Sneak off early on Tuesday morning to view the British Museum’s Shah ‘Abbas exhibition, the great Iranian ruler who in the seventeenth century established Isfahan as his new capital. The West began to learn more about his country – something we certainly need to do again today. I am as troubled by the current regime’s desire to become a nuclear power as anyone else, but we should do more to understand their rich and ancient culture.
Meeting the winners of the Parliamentary Gallery’s School Writing competition at lunchtime reminds me that we just don’t do enough to celebrate the achievements of our young people. This lot were bright, eager and hard working and I hope they and their parents and teachers went away feeling that Parliament is a place open to them and their ideas.
In the afternoon I head for St Antony’s College in Oxford. I am taking part in a series of seminars on “Democracy who wants it”. The focus today is on Southern Africa. It is tragic to see how quickly a once prosperous and successful country like Zimbabwe has been reduced to a place rife with disease, extreme poverty and political corruption. And yet, Botswana next door is doing well and I hope that South Africa itself will make the full transition to a multiparty democracy.
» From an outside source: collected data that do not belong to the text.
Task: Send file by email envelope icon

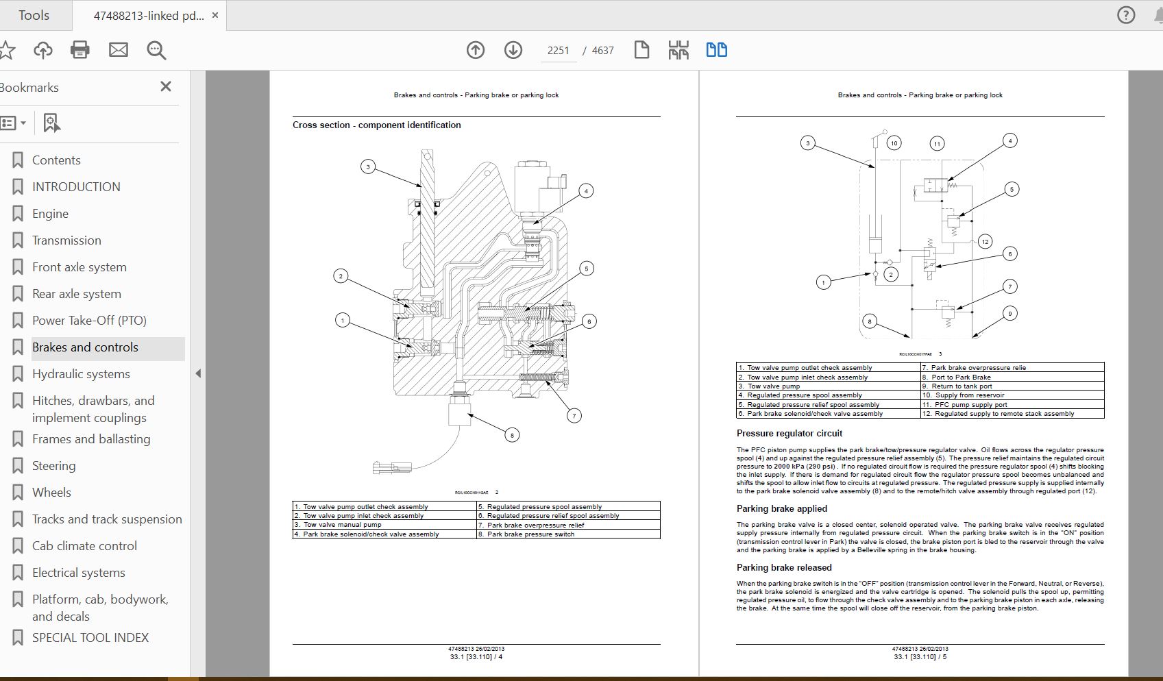Action: pyautogui.click(x=119, y=50)
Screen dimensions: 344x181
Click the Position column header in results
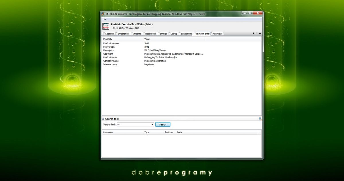(169, 132)
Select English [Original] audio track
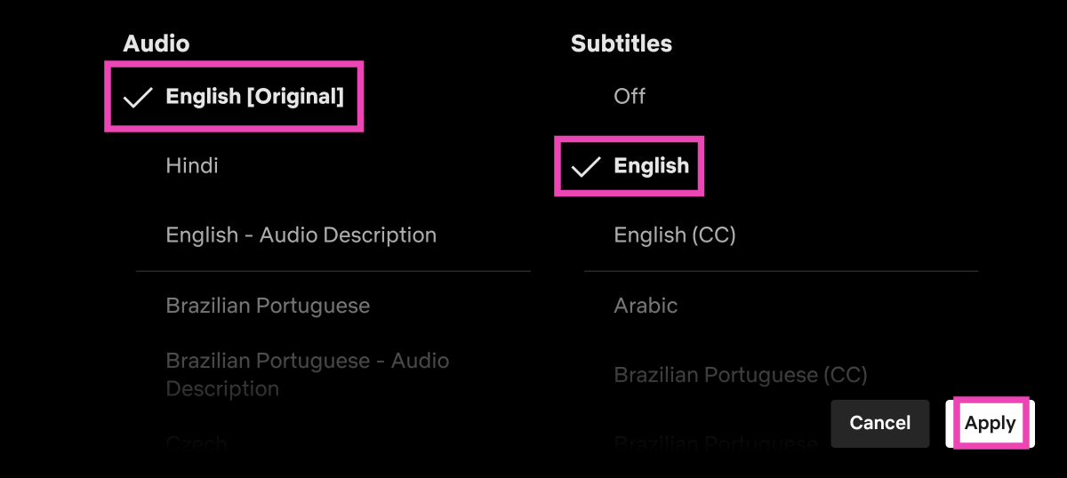1067x478 pixels. (254, 97)
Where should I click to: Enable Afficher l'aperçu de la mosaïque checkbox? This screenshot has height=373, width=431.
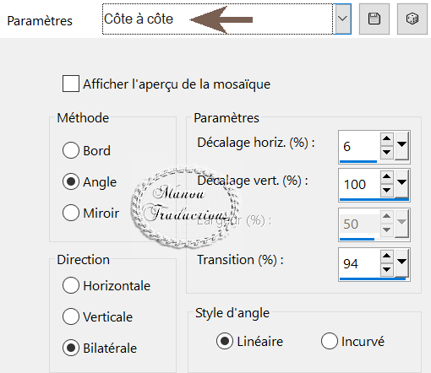point(71,84)
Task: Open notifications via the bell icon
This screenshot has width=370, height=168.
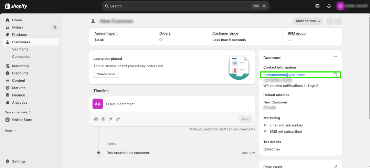Action: (x=329, y=6)
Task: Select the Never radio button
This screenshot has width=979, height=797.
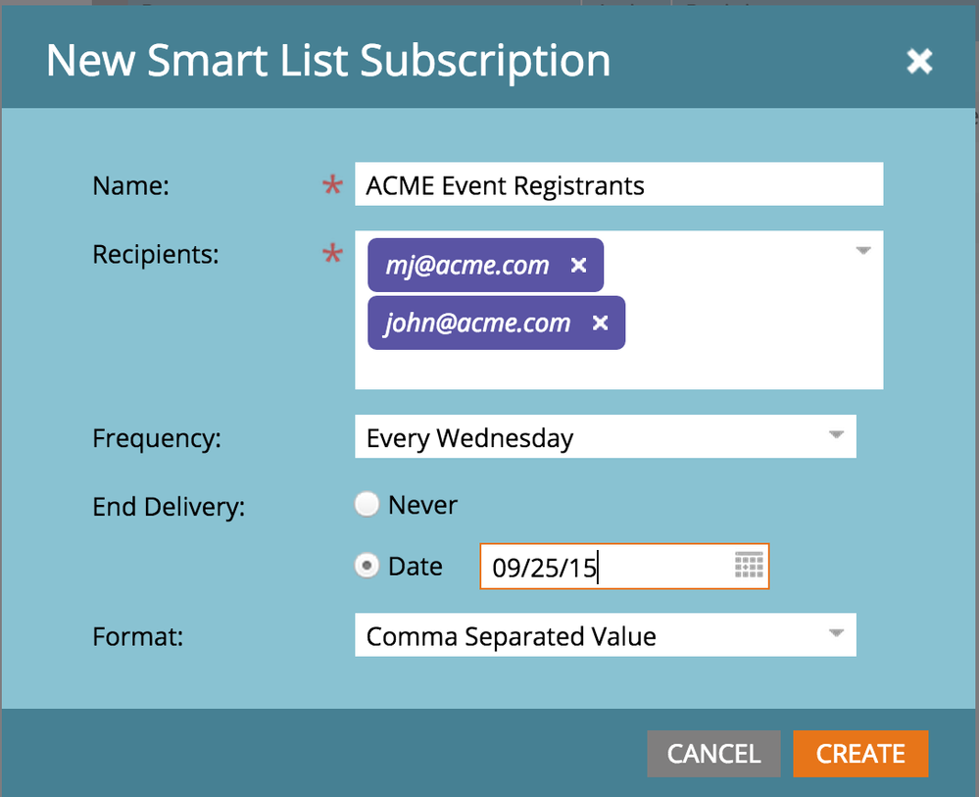Action: tap(367, 505)
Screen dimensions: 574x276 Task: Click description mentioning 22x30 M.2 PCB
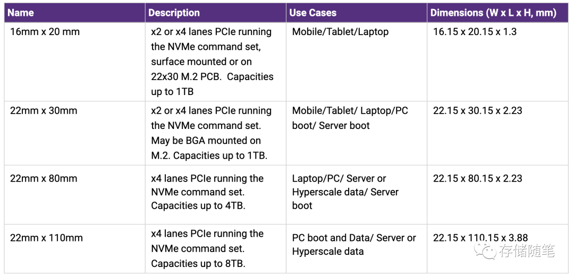click(x=216, y=62)
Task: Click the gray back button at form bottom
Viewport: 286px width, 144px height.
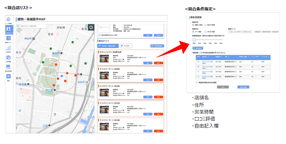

I don’t mind missing the votes in the evening on the regional select committees. I not sure Westminster has given sufficient thought to how the continuing devolution of power affects this place.
Wednesday and the return of Prime Minister’s Questions – but today it is Harriet v William. Gordon Brown is in the US addressing Congress and looking at the sparsely attended benches in the Commons makes me wonder where the rest of the MPs have gone. Westminster is strangely quiet and the tea room looks like the Marie Celeste.
Plenty of people in Committee Room 9 in the afternoon though. I chair a meeting of the APPG on Transatlantic and International Security. Paddy Ashdown takes us on a tour de force about how power has shifted, not just geographically, but also away from the nation state. Ashdown’s new law of politics “the most important part of what you can do, is what you can do with others”. Thus it is perfectly possible to be an ardent transatlanticist who at the same time argues for deeper political integration of Europe.
Agree with him only up to a point. It’s no good just wishing Europe to have a strong political will and military capability, but when they show no signs of being prepared to come up with the goods, it gets tricky. With the exception of a few countries, most of them want someone to keep the peace, but they themselves just want to be left in peace. Like it or not, we need combat troops.
It’s fun announcing one of the winners of the Women in Public Life Awards in the evening. One of the previous years’ winners tells me how getting the award helped her recover from deep depression. She was a councillor and had been caring for her husband who in his late forties suffered six strokes. Looking after him and children as well as public life, left her exhausted; winning the award made her realise it was all worth while. The human side behind public images if often more tragic and painful than people realise.
Thursday is spent mostly in the office, dealing with letters, emails and phone calls. I go in for Business Questions to raise the issue of parliamentary delegations. Many MPs do important work on the parliamentary assemblies of NATO, the OSCE and the Council of Europe, but we never get a chance to hear from them about their work.
In the evening I am off taking a rest from things political. Advertised as “A night for German lovers” in the Goethe Institute is not would you might think…it’s a book reading. Four people have been asked to chose a title originally written in German, but available in translation, which is important to them. I am reading from Kehlmann’s Measuring the World. An account of Humboldt and Gauss which in Germany outsold Harry Potter and the DaVinci Code! Now that’s a recommendation.